--- start of DATA FOR PROCESSING ---
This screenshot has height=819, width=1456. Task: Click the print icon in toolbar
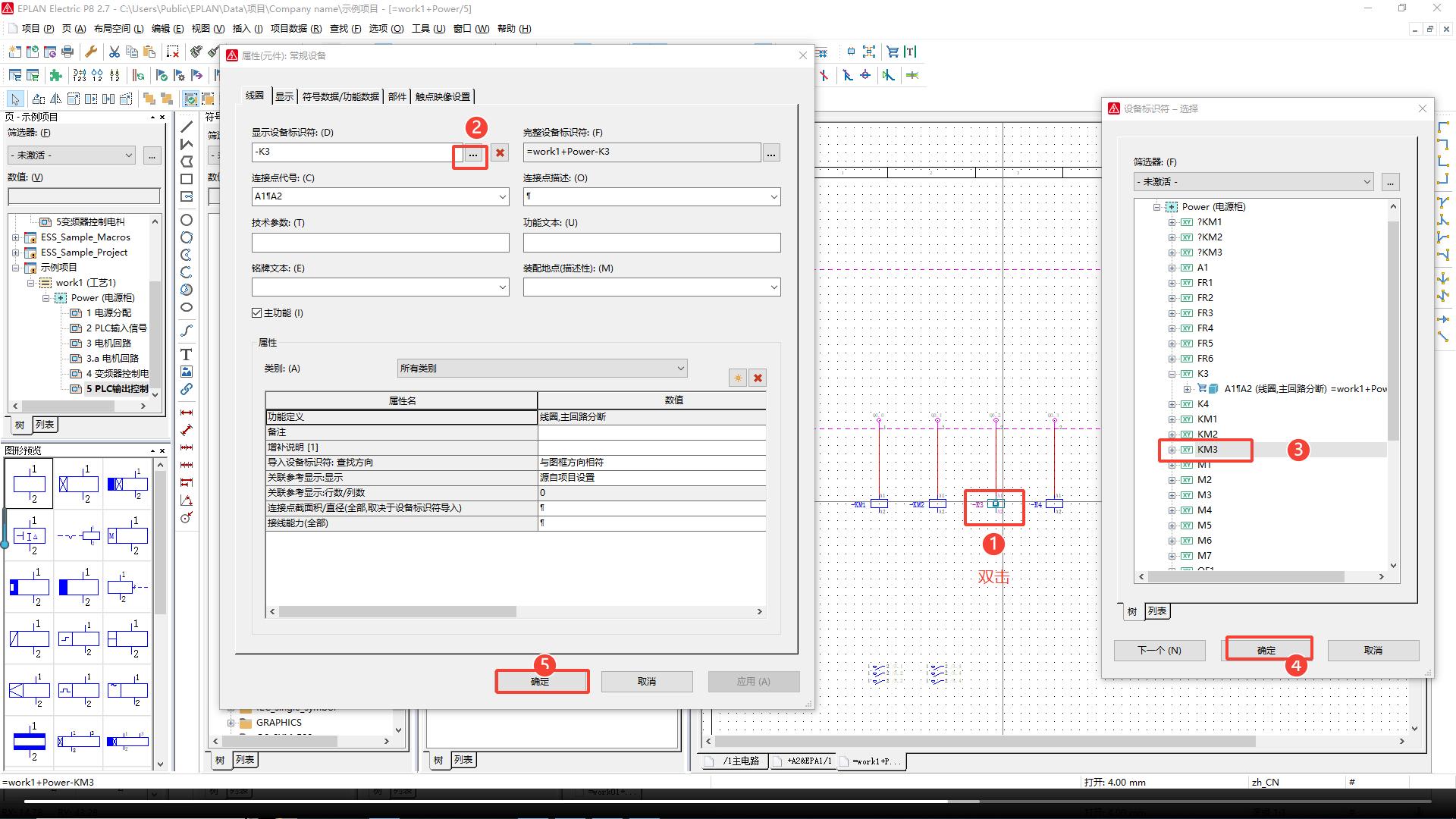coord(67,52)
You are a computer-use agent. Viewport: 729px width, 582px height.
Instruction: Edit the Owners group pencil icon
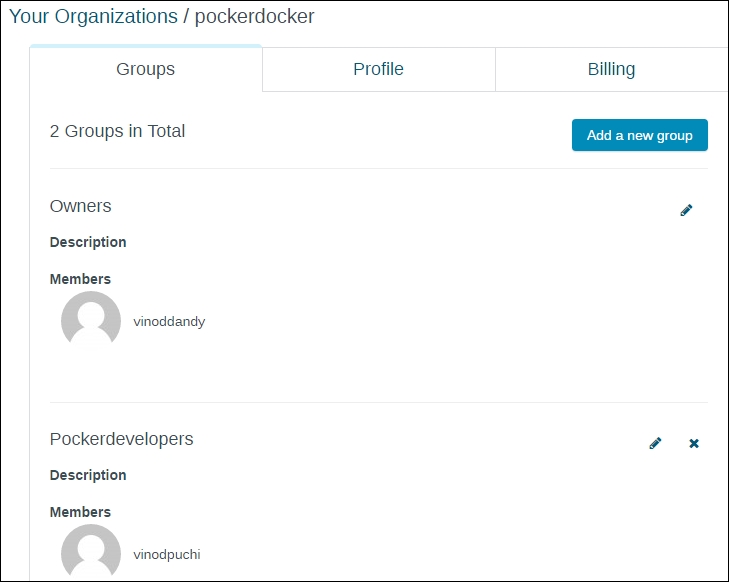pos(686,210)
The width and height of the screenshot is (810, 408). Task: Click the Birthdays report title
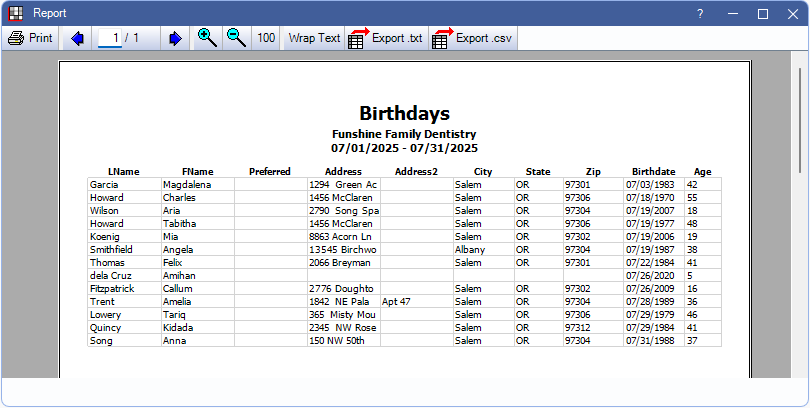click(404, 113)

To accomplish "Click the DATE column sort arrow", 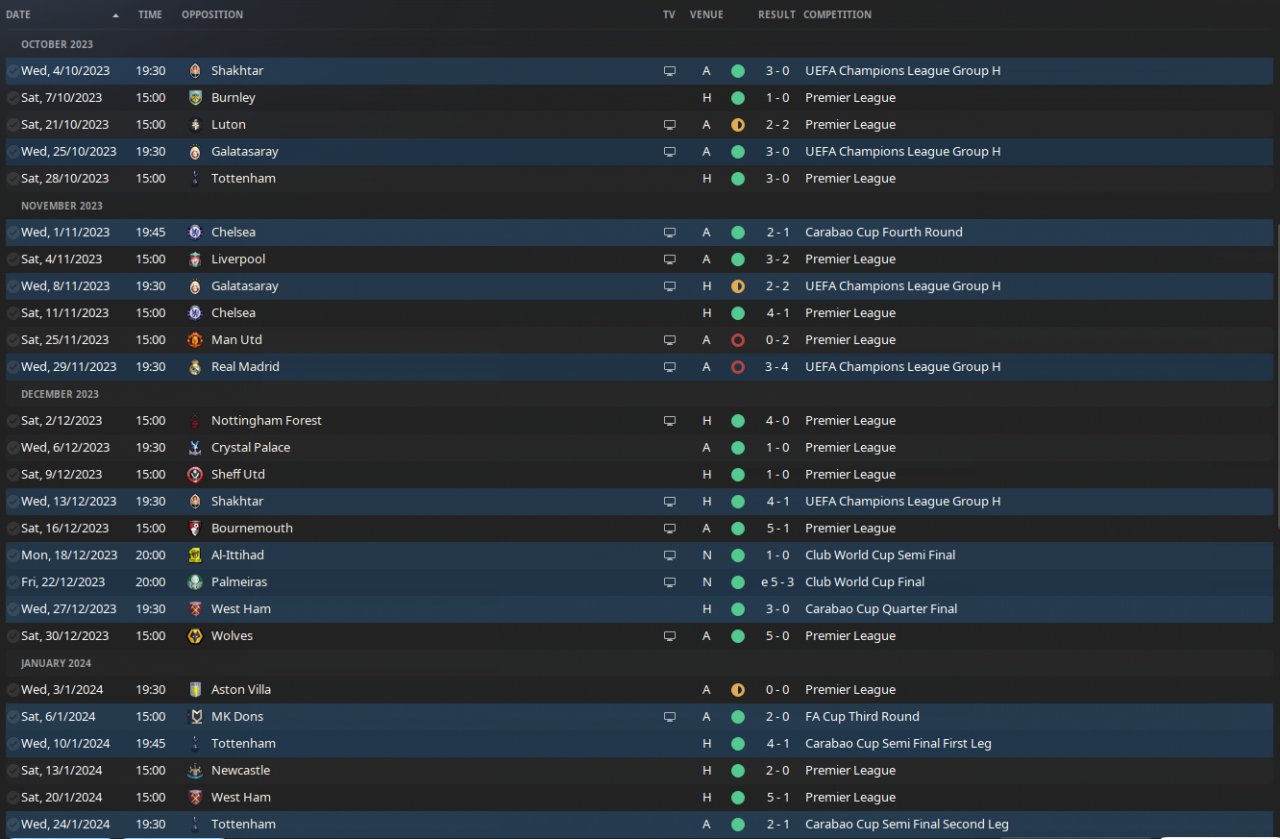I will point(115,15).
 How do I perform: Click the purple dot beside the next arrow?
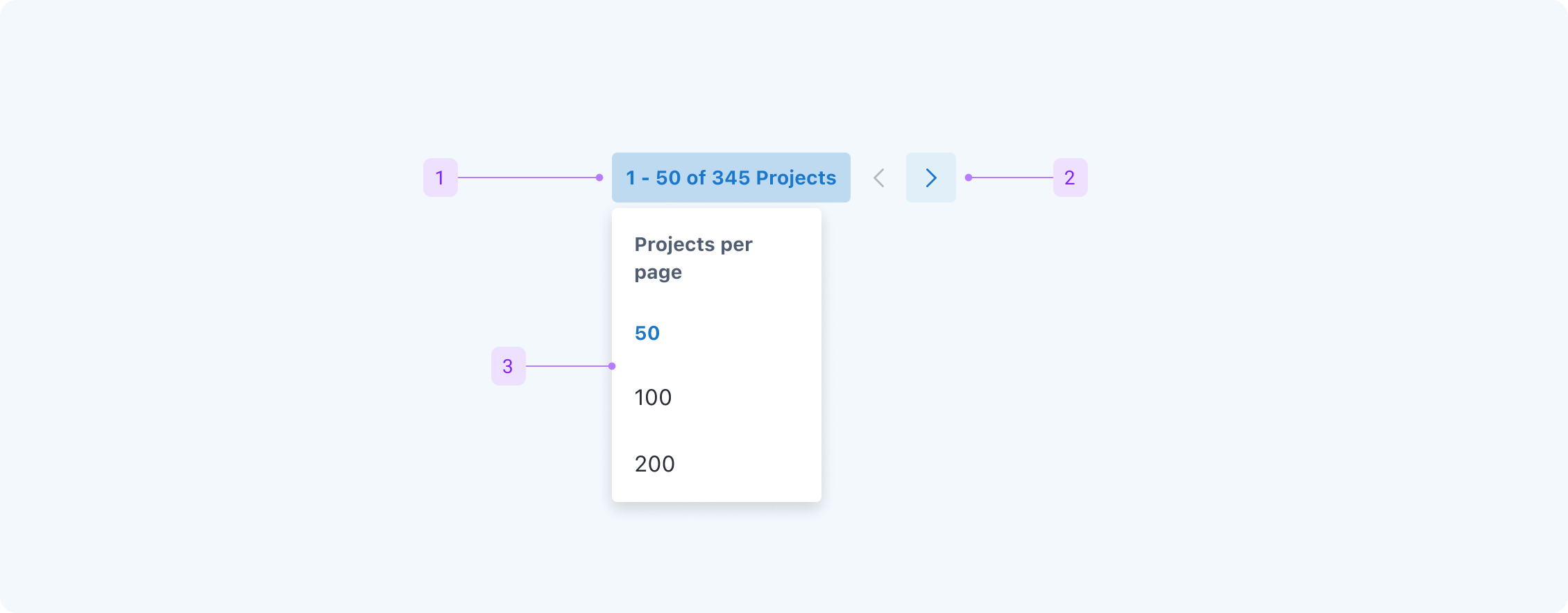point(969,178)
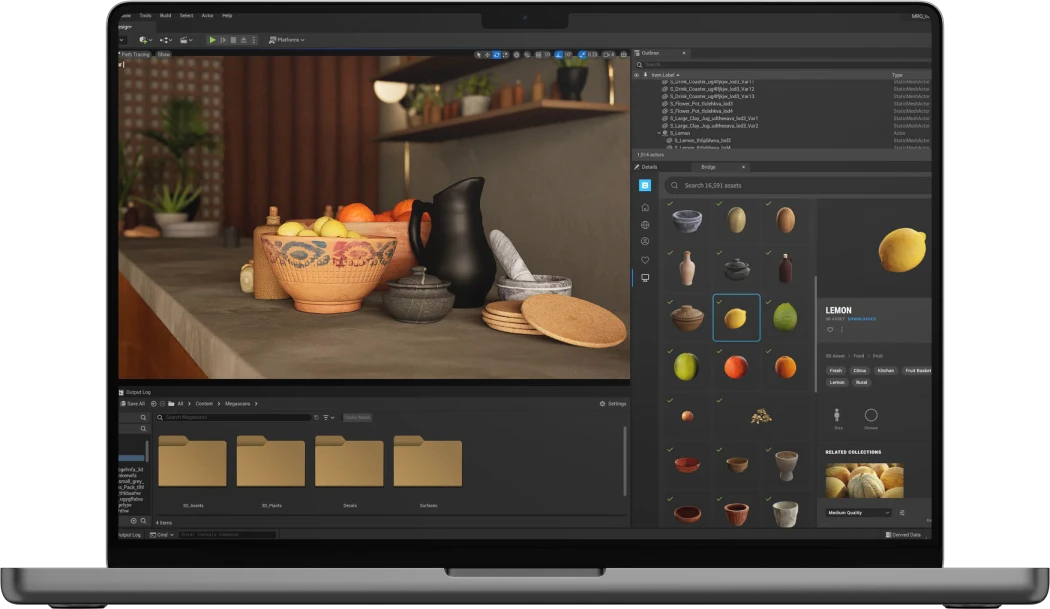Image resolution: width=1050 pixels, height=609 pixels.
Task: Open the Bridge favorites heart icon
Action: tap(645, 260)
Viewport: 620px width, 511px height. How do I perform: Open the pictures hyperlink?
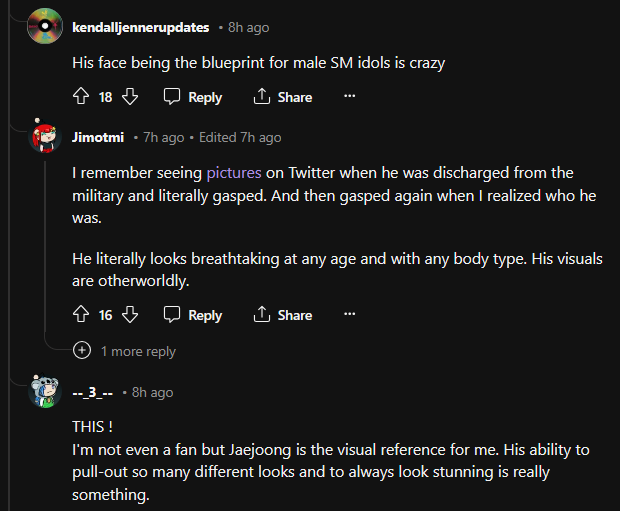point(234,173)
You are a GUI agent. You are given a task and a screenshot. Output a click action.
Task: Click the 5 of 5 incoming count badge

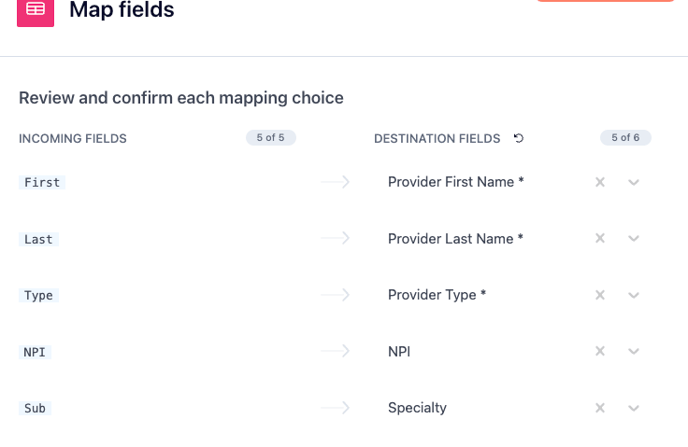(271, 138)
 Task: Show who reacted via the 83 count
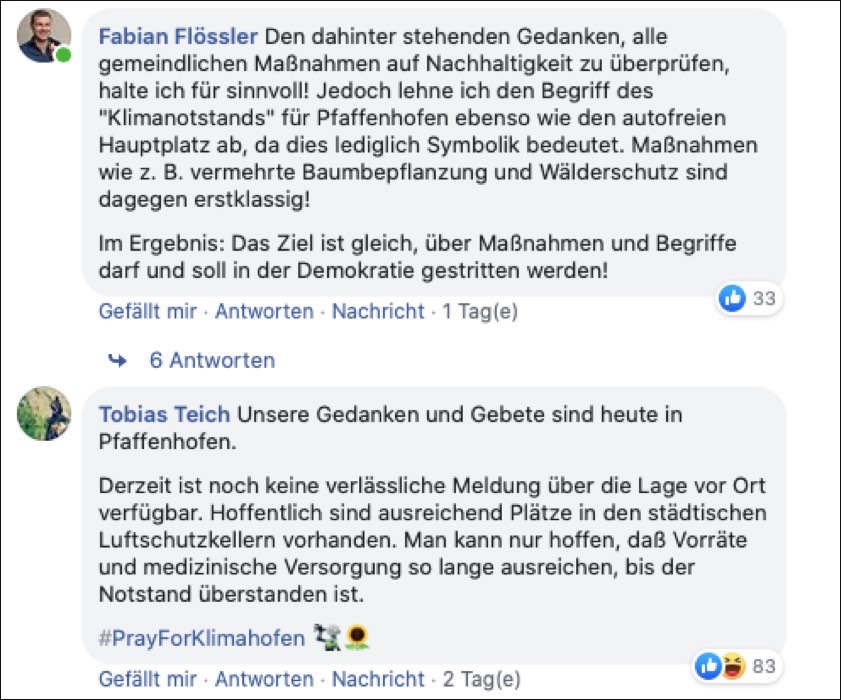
--- end of DATA FOR PROCESSING ---
#### [INSTRUCTIONS TO FOLLOW]
Rewrite the lines starting at the one containing "How do I perform: Click" and ending at the last line above, replacing "hyperlink" with "link" and changing nothing else. Leave the pictures out.

#### [THE RESPONSE]
 How do I perform: Click the purple dot beside the next arrow?
point(969,178)
Image resolution: width=1050 pixels, height=609 pixels.
Task: Open the Bridge favorites heart icon
Action: tap(645, 260)
Viewport: 620px width, 511px height. How do I perform: Open the pictures link?
point(234,173)
You are a GUI agent. You are given a task and a screenshot. Output a click action.
Task: Click the 5 of 5 incoming count badge

(271, 138)
 Task: Show who reacted via the 83 count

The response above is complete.